Of the 118 patients with MCL treated with BRUKINSA, 8 (7%) patients discontinued treatment due to adverse reactions in the trials. The most frequent adverse reaction leading to treatment discontinuation was pneumonia (3.4%). One (0.8%) patient experienced an adverse reaction leading to dose reduction (hepatitis B).

Drug Interactions

CYP3A Inhibitors: When BRUKINSA is co-administered with a strong CYP3A inhibitor, reduce BRUKINSA dose to 80 mg once daily. For co-administration with a moderate CYP3A inhibitor, reduce BRUKINSA dose to 80 mg twice daily.
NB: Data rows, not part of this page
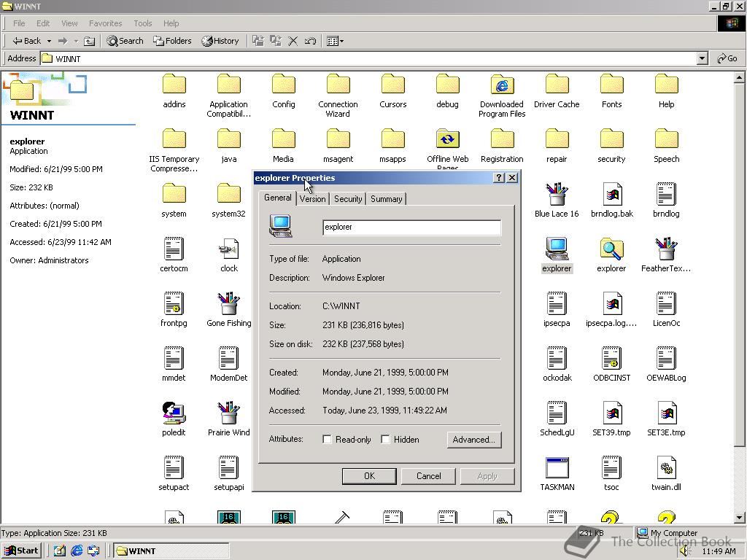Click the help question mark in the dialog title bar
Screen dimensions: 747x560
pos(499,178)
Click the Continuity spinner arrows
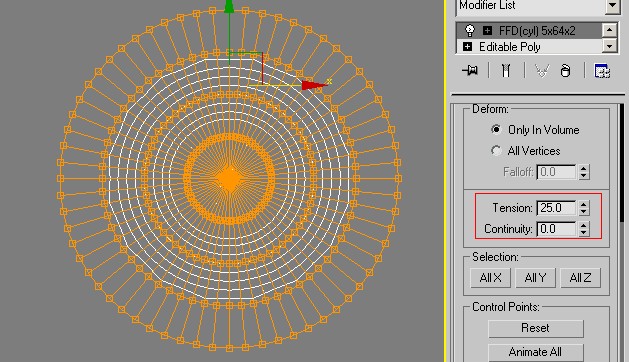Viewport: 629px width, 362px height. pyautogui.click(x=584, y=229)
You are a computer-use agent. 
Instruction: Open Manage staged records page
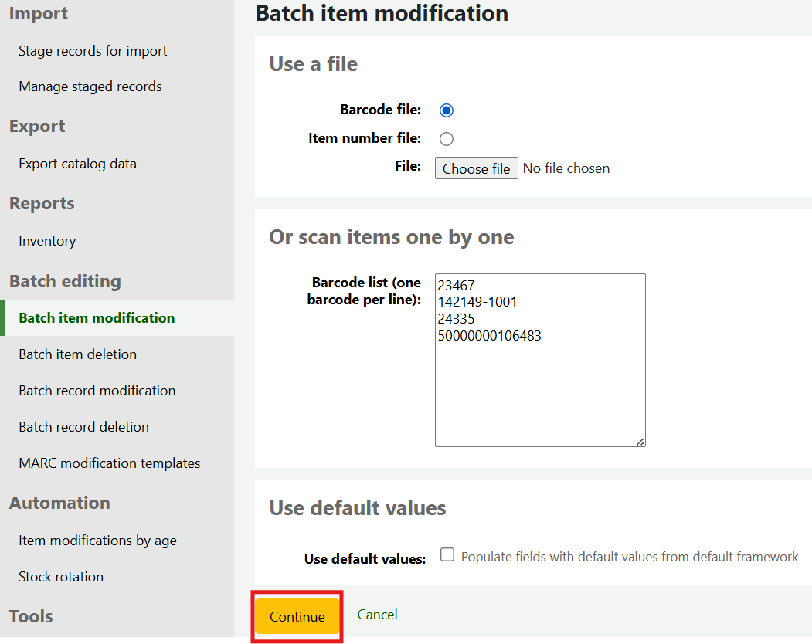90,86
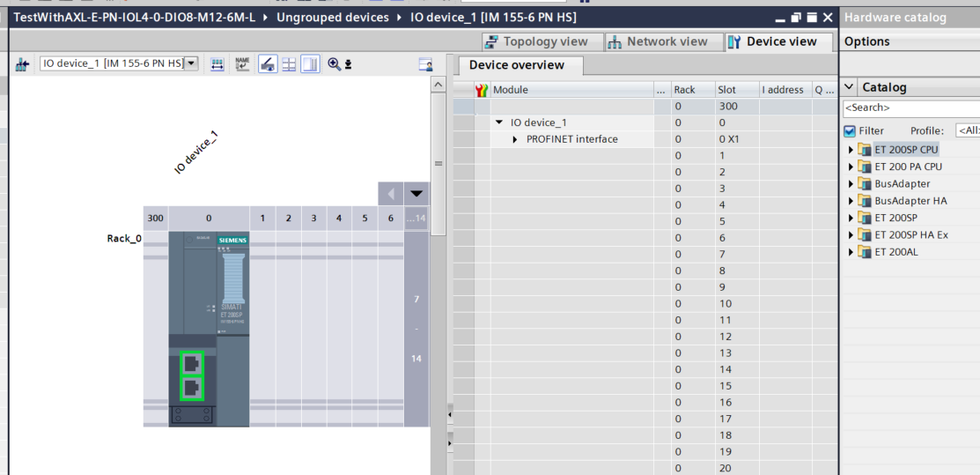Viewport: 980px width, 475px height.
Task: Expand the ET 200SP CPU catalog folder
Action: pyautogui.click(x=851, y=150)
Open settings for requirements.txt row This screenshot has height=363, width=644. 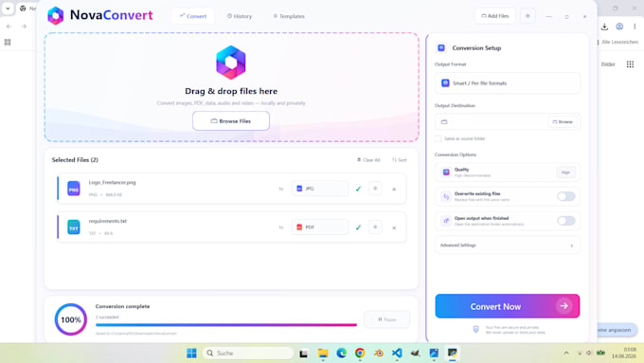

CYP3A Inducers: Avoid co-administration with moderate or strong CYP3A inducers.

Specific Populations

Hepatic Impairment: The recommended dose of BRUKINSA for patients with severe hepatic impairment is 80 mg orally twice daily.

INDICATION

BRUKINSA is a kinase inhibitor indicated for the treatment of adult patients with mantle cell lymphoma (MCL) who have received at least one prior therapy.

This indication is approved under accelerated approval based on overall response rate. Continued approval for this indication may be contingent upon verification and description of clinical benefit in a confirmatory trial.